Keefe grew up in Dorchester, Massachusetts, the son of an urban planner and a professor of philosophy. After undergrad at Columbia, Keefe went to Cambridge and the London School of Economics. Even as he was collecting master’s degrees unrelated to journalism, Keefe always knew where he wanted to end up.
“Working at The New Yorker was always his dream job,” says Gudzowska, who also studied at Cambridge and LSE. “I found this incredibly pretentious when I met him, but we were living in the U.K. together and he’d find the newsstands that got The New Yorker earlier than the other newsstands and insist on going there as soon as the issue came out.”

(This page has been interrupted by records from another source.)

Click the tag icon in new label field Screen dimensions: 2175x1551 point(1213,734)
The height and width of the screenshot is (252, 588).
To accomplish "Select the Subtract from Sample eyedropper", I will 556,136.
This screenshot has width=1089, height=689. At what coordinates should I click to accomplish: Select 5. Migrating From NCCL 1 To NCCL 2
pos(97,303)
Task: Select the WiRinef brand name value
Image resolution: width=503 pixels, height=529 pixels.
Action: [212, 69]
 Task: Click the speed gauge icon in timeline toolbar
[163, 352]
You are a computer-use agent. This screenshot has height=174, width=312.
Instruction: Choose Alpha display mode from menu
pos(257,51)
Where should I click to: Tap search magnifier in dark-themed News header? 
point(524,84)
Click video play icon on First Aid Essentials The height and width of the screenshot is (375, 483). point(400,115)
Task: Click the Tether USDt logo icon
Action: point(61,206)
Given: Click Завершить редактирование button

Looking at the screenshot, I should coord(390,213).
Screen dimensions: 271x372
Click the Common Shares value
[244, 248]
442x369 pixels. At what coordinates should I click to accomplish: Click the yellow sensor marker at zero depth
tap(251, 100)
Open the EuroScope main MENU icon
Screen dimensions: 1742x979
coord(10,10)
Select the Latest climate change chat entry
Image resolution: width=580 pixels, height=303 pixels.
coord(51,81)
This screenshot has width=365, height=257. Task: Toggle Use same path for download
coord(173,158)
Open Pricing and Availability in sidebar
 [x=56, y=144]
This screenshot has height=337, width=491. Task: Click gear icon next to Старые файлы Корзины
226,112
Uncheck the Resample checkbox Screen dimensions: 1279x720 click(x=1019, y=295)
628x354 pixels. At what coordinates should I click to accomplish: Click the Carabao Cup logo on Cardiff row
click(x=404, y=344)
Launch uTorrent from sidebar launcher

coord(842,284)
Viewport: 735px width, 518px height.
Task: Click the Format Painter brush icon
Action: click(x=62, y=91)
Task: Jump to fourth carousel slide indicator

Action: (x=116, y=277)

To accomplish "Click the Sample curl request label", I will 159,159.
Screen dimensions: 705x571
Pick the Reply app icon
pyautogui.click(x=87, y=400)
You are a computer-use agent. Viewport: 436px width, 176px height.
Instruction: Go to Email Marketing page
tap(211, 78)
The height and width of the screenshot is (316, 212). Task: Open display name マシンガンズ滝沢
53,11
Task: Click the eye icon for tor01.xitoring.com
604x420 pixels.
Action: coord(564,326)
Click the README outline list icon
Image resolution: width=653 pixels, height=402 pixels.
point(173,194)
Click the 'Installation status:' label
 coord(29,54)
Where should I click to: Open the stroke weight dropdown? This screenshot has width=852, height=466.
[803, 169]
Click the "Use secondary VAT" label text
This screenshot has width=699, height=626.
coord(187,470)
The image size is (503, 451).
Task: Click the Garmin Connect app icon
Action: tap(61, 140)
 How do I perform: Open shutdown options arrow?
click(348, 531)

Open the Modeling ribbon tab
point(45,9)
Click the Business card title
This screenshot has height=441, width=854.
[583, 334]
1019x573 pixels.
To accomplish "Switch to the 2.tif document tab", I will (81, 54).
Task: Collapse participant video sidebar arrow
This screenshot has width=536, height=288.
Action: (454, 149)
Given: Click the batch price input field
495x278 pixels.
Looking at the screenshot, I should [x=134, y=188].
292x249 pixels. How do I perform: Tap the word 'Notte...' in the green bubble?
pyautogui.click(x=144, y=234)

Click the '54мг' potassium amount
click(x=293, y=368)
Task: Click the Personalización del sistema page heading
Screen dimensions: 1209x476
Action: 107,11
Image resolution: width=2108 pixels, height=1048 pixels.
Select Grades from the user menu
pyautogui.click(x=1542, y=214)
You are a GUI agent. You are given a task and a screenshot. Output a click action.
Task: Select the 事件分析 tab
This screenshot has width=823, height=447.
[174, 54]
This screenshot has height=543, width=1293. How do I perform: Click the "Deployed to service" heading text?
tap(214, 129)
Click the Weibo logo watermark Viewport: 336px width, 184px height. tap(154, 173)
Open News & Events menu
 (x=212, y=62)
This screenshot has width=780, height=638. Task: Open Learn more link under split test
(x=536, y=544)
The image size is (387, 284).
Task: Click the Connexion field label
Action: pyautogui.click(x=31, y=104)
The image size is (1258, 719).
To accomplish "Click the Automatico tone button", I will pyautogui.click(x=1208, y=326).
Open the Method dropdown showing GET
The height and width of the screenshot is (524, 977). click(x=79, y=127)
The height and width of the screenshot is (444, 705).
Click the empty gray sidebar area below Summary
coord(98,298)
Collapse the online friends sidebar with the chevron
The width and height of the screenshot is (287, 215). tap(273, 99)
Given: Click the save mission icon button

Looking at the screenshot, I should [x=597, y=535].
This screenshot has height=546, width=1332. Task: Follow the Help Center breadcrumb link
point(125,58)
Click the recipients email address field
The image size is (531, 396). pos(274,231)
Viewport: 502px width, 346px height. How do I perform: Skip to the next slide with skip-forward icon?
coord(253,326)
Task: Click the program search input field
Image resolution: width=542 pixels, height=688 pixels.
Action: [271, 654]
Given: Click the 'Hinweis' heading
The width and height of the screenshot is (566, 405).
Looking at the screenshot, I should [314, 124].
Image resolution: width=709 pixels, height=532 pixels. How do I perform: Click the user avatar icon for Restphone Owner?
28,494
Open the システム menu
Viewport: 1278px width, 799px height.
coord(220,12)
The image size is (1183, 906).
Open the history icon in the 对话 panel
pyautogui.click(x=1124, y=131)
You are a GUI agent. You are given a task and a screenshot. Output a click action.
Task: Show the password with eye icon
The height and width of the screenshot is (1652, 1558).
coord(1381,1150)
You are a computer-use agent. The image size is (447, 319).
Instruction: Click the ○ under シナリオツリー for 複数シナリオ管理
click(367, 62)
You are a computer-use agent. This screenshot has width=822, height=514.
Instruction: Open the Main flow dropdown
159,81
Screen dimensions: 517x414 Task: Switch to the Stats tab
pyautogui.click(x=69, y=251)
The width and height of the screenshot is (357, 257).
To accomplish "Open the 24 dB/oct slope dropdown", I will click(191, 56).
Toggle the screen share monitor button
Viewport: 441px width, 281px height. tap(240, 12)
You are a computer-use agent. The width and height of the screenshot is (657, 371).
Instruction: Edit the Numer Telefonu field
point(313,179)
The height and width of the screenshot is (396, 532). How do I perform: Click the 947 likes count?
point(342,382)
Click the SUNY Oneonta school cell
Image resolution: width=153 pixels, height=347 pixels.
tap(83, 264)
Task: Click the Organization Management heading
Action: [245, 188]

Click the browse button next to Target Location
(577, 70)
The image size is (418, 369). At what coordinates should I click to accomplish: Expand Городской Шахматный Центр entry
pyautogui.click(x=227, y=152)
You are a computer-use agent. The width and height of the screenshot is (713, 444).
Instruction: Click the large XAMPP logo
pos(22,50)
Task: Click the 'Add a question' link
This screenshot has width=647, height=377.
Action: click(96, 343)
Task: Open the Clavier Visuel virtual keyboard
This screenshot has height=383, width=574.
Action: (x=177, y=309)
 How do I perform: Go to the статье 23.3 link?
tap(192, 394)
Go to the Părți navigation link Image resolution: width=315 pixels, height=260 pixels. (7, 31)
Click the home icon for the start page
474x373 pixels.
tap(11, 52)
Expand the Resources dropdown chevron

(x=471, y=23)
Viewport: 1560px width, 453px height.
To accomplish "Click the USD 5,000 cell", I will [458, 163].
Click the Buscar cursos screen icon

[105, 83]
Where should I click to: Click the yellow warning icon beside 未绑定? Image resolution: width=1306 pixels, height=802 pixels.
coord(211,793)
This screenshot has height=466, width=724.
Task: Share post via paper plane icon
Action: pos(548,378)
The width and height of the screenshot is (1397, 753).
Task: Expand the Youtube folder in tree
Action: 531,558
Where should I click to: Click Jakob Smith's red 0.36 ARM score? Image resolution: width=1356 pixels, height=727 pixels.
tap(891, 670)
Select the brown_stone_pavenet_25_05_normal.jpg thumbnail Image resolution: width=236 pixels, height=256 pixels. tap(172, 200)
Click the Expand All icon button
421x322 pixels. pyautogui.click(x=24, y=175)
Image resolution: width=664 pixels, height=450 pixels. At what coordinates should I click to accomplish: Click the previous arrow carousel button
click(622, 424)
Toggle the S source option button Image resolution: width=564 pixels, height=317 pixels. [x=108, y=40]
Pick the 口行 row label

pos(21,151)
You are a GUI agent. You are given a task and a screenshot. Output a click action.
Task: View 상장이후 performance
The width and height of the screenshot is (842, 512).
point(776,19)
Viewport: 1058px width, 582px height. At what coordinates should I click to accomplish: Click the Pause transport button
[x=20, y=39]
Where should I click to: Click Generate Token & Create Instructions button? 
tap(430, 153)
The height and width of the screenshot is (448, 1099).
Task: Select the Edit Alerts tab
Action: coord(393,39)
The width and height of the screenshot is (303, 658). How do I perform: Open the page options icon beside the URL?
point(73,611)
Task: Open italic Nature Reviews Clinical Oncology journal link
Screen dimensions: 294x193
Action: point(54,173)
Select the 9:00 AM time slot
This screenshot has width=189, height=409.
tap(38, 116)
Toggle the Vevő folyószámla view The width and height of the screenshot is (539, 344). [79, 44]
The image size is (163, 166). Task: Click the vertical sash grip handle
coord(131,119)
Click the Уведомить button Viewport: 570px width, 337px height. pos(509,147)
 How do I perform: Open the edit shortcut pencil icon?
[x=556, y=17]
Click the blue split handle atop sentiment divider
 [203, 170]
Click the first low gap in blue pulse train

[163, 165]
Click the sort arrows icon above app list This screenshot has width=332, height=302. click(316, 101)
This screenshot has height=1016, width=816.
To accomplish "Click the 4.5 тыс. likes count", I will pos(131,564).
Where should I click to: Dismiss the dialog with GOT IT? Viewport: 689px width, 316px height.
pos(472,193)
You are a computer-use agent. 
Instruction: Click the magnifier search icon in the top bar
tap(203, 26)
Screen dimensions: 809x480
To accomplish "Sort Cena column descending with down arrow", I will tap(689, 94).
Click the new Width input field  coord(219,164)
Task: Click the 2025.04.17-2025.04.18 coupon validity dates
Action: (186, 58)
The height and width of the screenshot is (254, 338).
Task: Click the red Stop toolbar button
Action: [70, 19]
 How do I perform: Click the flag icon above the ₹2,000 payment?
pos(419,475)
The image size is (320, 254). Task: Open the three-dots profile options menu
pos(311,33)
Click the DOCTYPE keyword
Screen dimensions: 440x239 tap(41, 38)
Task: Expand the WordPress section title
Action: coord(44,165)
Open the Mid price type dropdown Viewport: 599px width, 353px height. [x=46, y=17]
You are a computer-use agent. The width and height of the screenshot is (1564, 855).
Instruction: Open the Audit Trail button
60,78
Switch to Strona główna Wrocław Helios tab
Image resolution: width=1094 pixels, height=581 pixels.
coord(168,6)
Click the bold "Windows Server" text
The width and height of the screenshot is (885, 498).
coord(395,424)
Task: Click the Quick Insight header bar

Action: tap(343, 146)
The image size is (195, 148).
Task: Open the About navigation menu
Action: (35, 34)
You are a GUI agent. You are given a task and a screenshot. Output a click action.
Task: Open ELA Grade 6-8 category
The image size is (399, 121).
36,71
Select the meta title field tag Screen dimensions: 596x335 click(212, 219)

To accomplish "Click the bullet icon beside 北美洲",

After England, Keefe and Gudzowska enrolled at Yale Law School, where Keefe took a year off to write his first book, Chatter, about the U.S.-eavesdropping-surveillance network. In 2006, the same year Chatter was published, Keefe sold his first story to The New Yorker, about Sister Ping, a prolific human smuggler in Chinatown, which Keefe would expand into his second book, The Snakehead.
“He sent in a pitch, and it was so strong that I immediately agreed to work with him,” said Zalewski. “What was clear was that he could see that it was a crime operation, but that he was most interested in the complex motivations that had led her to embark on this endeavor to both help and exploit her community. It was that awareness of the double edge that caught my eye.”
If there is a cinematic quality to Keefe’s work, that’s because he plainly admits to drawing inspiration from the structure, pacing, and reveals in movies. When Keefe flew to Paris to interview an HSBC computer technician he’d pitched to his editors as “the Edward Snowden of Swiss banking,” he quickly realized he was sitting across from a compulsive liar. At first, Keefe thought he needed to scuttle the story, because he couldn’t build a feature around such an unreliable subject. Then he remembered The Informant!, a 2009 Matt Damon film about a disastrous FBI source, and it inspired him to lean into the unreliability of his subject. While trying to make it as a magazine writer, Keefe briefly worked as a Hollywood screenwriter, adapting a Jo Nesbø novel for Channing Tatum and writing a script about Somali pirates for Jerry Bruckheimer. (“It is a mercy to the world that that didn’t get made and Captain Phillips did,” he says.)
Back at Tompkins Square Park, Keefe is finishing the last few bites of his sandwich before getting back to work on a story about a CIA hacker on trial for allegedly leaking a massive cache of files to WikiLeaks. Before leaving, I ask whether he regrets any part of his interviews with Bishop’s parents. “I wouldn’t change a thing,” he says. “It’s a thing that I wrestle with not so much ethically but emotionally. It’s the Janet Malcolm thing, right? When you sit down to write, if you are pulling punches on behalf of the people you’re writing about, you’re not doing your job. There may be a necessary and inescapable cruelty in that. Which emotionally is hard for me but, professionally, I feel fine with.”